Graduate Lecture Series

Screenshot 2016-02-04 10.52.49Friday 5th February, 1-2pm (GR06/07)                         ‘Let me honour your repentance’: Financial Excess and Repentance in Early Modern Drama                      Ezra Horbury

The early modern prodigal, who finds his ancestor in Luke 15.11­-32, is a character marked by excessive expenditure, rebellion, and riot. Most often a youth and almost exclusively male, the prodigal is one of the most popular archetypes in early modern drama. This type appears across scores of plays, such as Quicksilver of Eastward Ho, Young Lionel of The English Traveller, Bassanio of The Merchant of Venice, and both Hal and Falstaff of the Henry IVs. Prodigals were troubling, timely figures that variably reinforced and subverted a range of early modern mores. This lecture examines examples of the archetype at the height of its popularity in the work of Shakespeare and his contemporaries in order to provide students with a preliminary but concrete understanding of prodigals, prodigality, and the social anxieties with which these characters engage.

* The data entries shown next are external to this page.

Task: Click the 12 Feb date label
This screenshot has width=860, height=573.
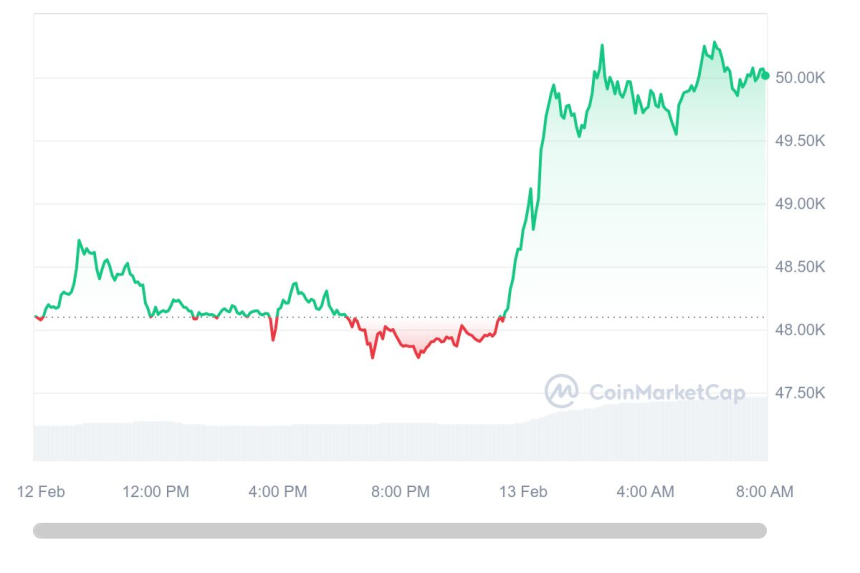Action: click(x=41, y=491)
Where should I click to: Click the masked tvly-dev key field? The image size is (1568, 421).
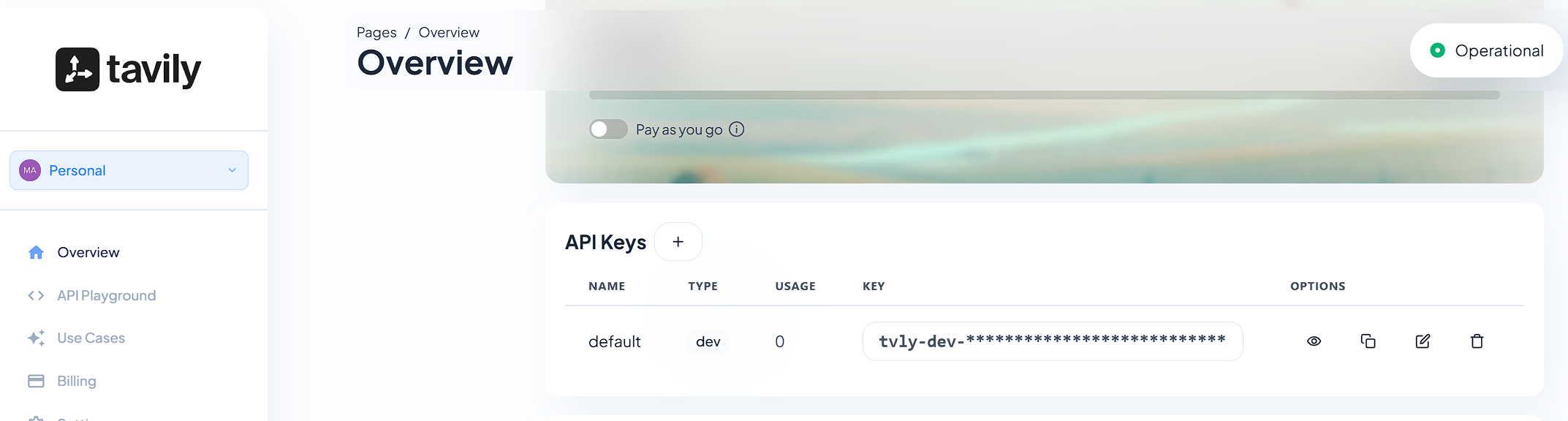(1052, 341)
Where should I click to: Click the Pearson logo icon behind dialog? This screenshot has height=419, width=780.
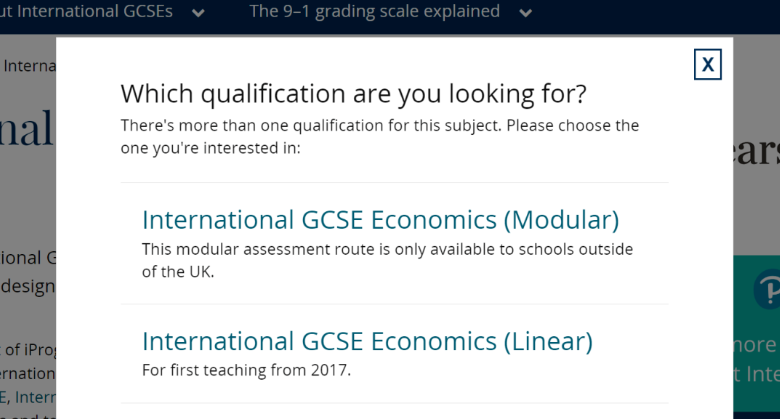(x=767, y=290)
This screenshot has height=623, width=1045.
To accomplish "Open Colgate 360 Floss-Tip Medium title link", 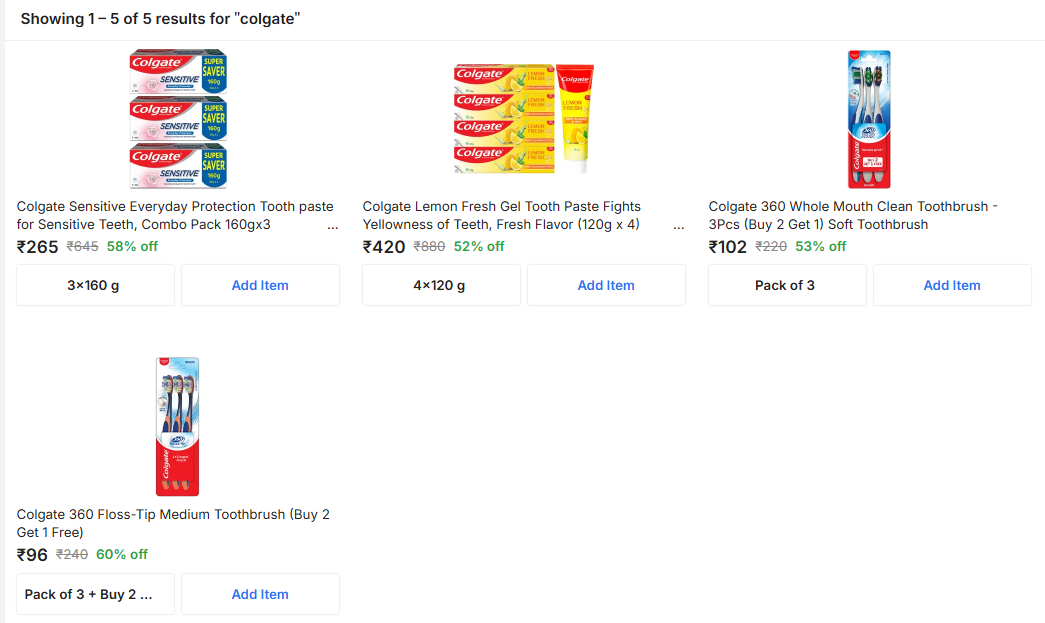I will [173, 523].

While prodigal excess is frequently represented as socially disruptive, these plays also demonstrate that it cannot be unproblematically condemned. Excessive trespasses must be forgiven and the prodigal redeemed to restore social order, but distrust concerning the predictable nature of repentance besets these depictions of Christian closure. This lecture also explores the uneasiness present in Calvinist understandings of repentance and opens lines of inquiry for those who wish to interrogate early modern repentance on a broader level.

This lecture will also be of especial interest to those who wish to learn more about dynamics of authority and rebellion in the family, the morality of excess and moderation, and Calvinist thought in early modern drama and culture.
This lecture will be relevant to Part I students taking ‘Paper 4: English Literature and its Contexts, 1500­-1700’ and ‘Paper 5: Shakespeare’. For Part II students, it will be relevant to ‘Paper 7: Early Modern Drama 1588­-1642’. It may also be of interest to students taking ‘Paper 17: Shakespeare in Performance’.